The Domain Name System can be viewed as having three levels: host, local nameserver, global nameserver. Enterprise networks have local nameservers, which query the global nameservers to resolve subdomains of the top-level domains. Most local nameservers run BIND, which distributes its queries across all of the global nameservers.
We use NetTraMet meters to collect data on DNS requests and we responses. For a chosen set of local nameservers we collect 5-minute samples of request counts, lost request percentage (no matching response), and median response time for DNS queries of all the global nameservers.

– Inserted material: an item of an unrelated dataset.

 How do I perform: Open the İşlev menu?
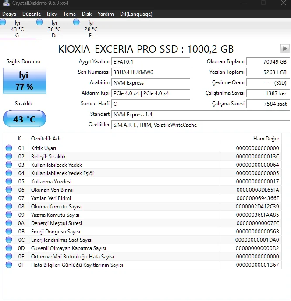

Strip charts of these metrics allow one to see performance variations in individual servers (affecting a single server), and in the Internet paths to them (affecting several servers). They provide a useful tool for monitoring a site's global connectivity.
Detailed plots of these metrics, together with total traffic rate on a site's Internet connection(s), are also discussed. These can yield some understanding of the way variations in traffic rate and/or request rate can produce corresponding variations in response time and loss percentage.
PackMime: An Internet Traffic Generator
Jin Cao, William S. Cleveland, Dong Lin, and Don X. Sun
Bell Labs, Lucent Technologies
Overview: PackMime, a closed-loop IP traffic model, generates
synthetic packet traffic that mimes the behavior of live aggregate Internet
packet traffic. The PackMime architecture consists of two parts: (1) statistical
models that stochastically generate the aggregate request traffic for TCP
connections for each of a collection of clouds of hosts
and each application protocol; and (2) a simulated network carrying packets
resulting from the generated connections. The traffic for each cloud enters
and exits the network at some node of the network. Actual TCP implementations
from the BSD kernel are used to deliver the packets across the simulated network
and provide TCP feedback.
Statistical Models: The models generate connection request
variables (as time sequences) for each cloud and for each application protocol
whose traffic is carried on the simulated network. For HTTP 1.0, the connection
variables are request times, client request file sizes, downloaded server
file sizes, round-trip times between the clients and the network, round-trip
times between the servers and the network, server delays, and bottleneck link
speeds (used not to model bottlenecks but rather to create packet jitter).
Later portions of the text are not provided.